Problem to work on —
Transcribe exactly the lines from the one containing "The height and" through the end of the data, both included. Leave out pictures.

[Task data]

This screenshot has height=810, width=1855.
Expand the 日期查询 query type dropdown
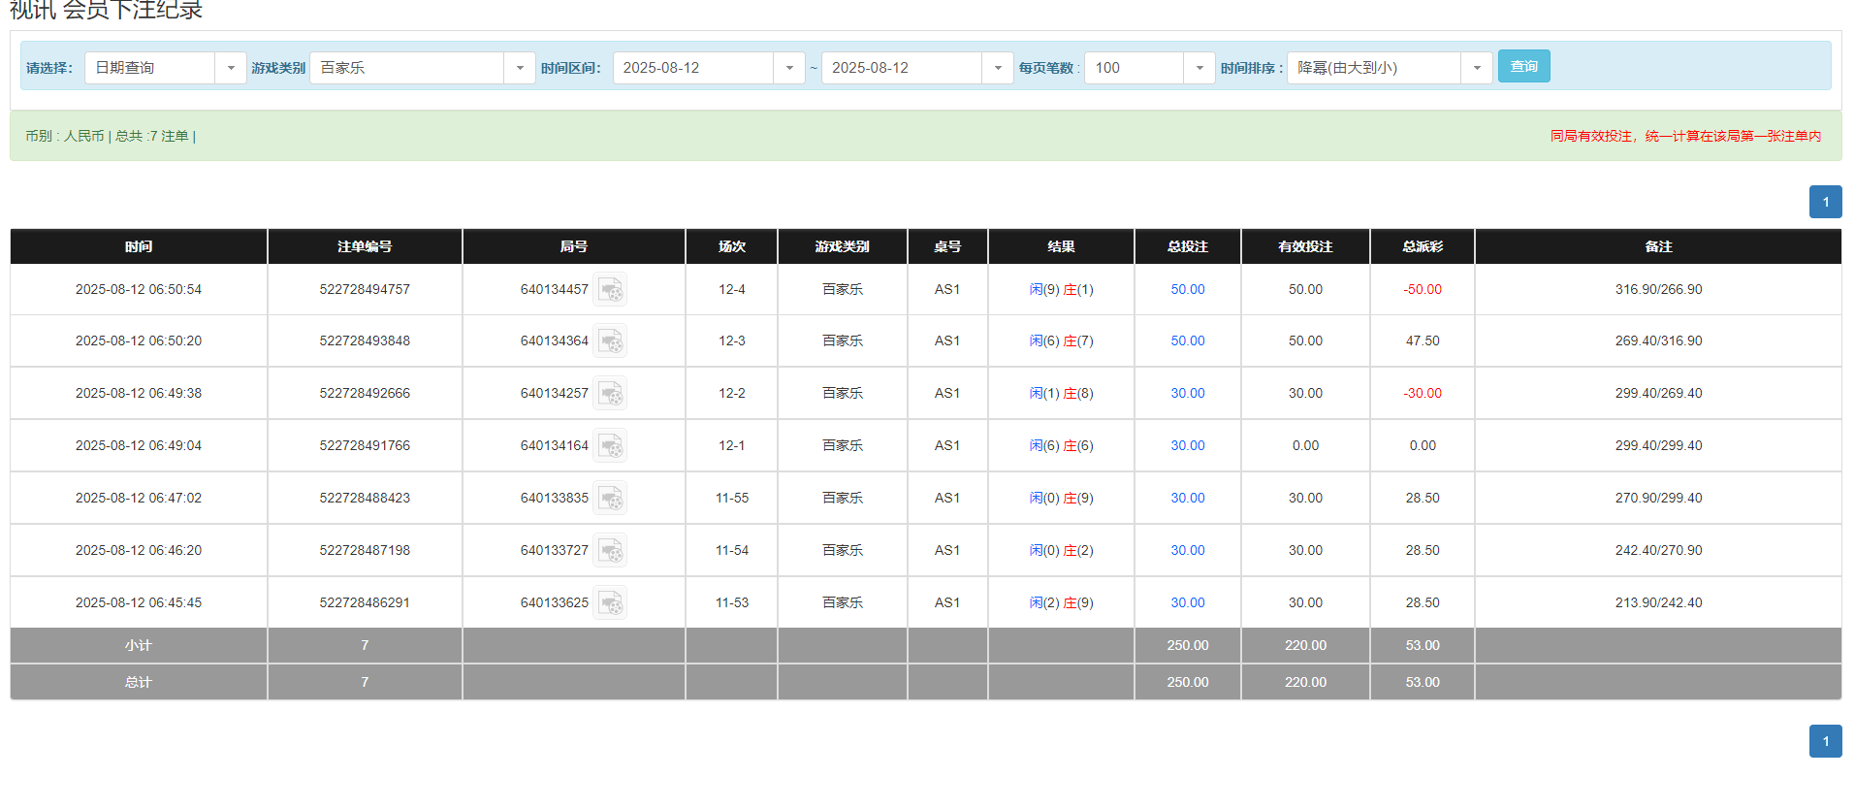click(x=230, y=68)
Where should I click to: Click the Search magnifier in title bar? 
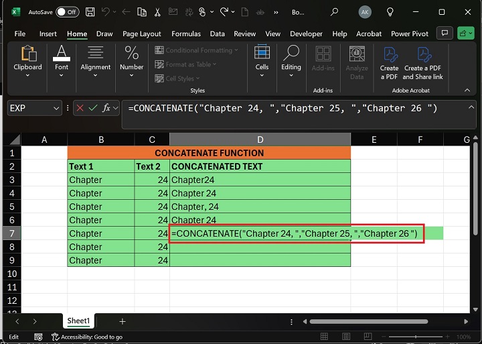[334, 12]
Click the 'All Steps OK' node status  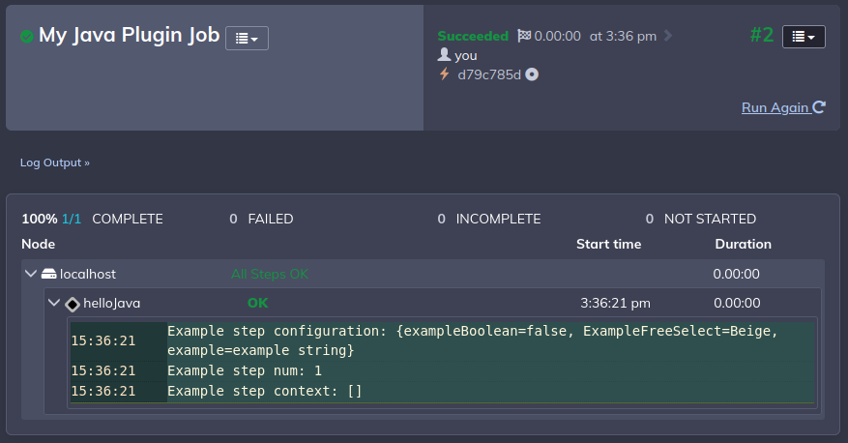pyautogui.click(x=270, y=275)
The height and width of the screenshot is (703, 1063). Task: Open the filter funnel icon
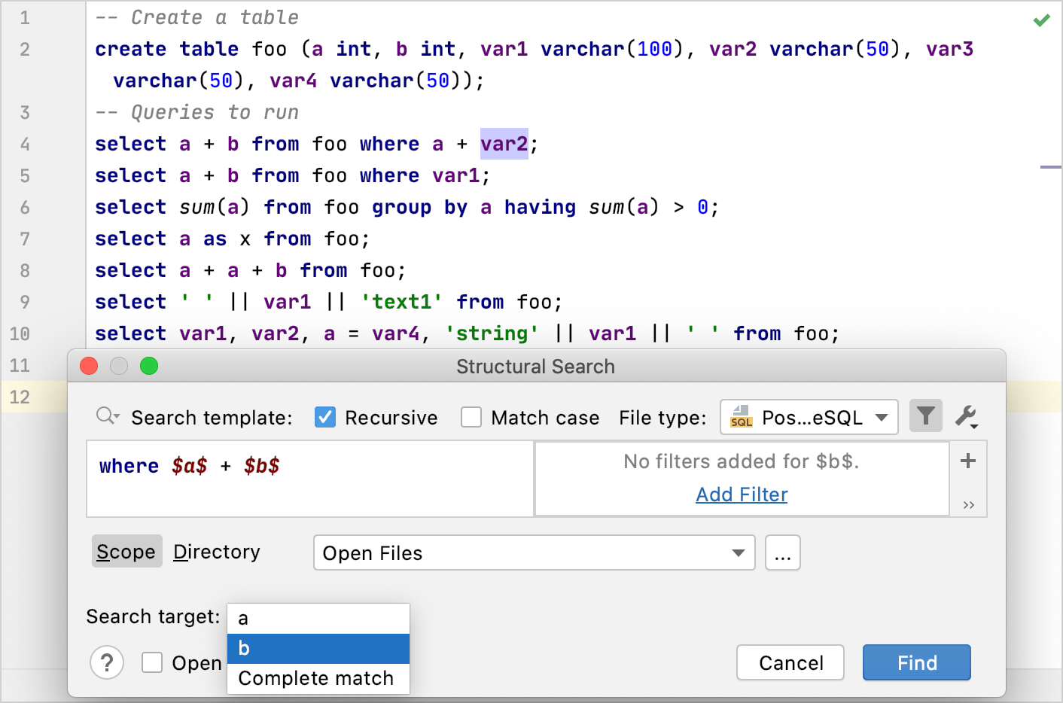[x=926, y=415]
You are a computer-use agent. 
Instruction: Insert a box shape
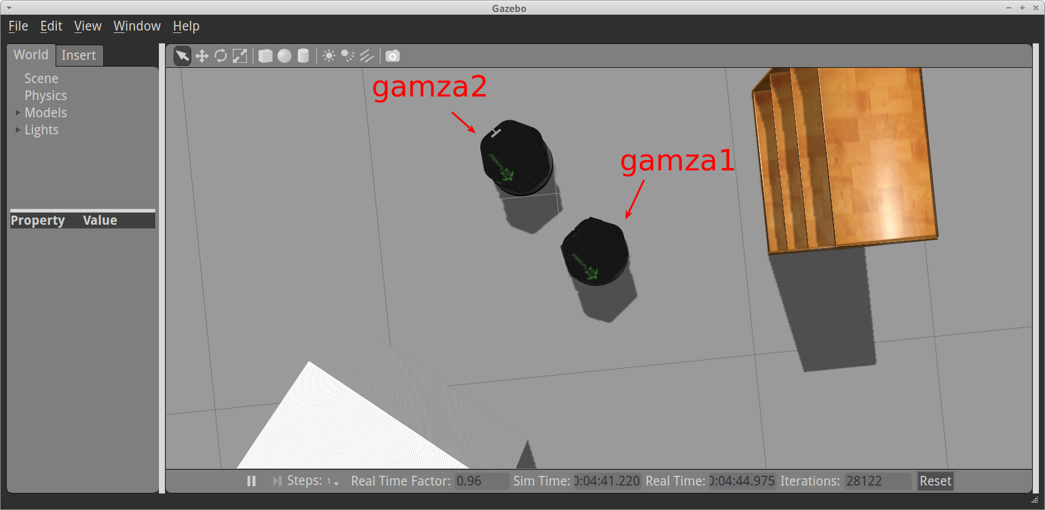click(265, 56)
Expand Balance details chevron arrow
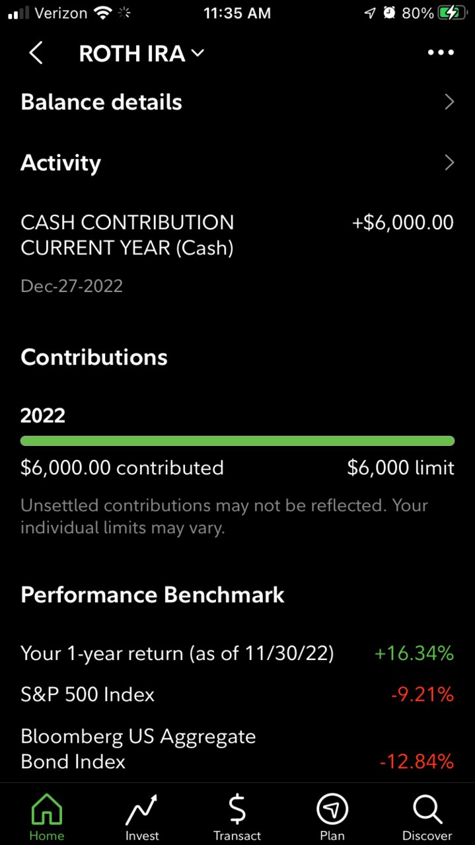Image resolution: width=475 pixels, height=845 pixels. point(449,102)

[/Task data]

Your response —
The height and width of the screenshot is (703, 1063). Task: Open the filter funnel icon
[x=926, y=415]
You are a computer-use agent. 
Instruction: Insert a box shape
click(265, 56)
Expand Balance details chevron arrow
Image resolution: width=475 pixels, height=845 pixels. point(449,102)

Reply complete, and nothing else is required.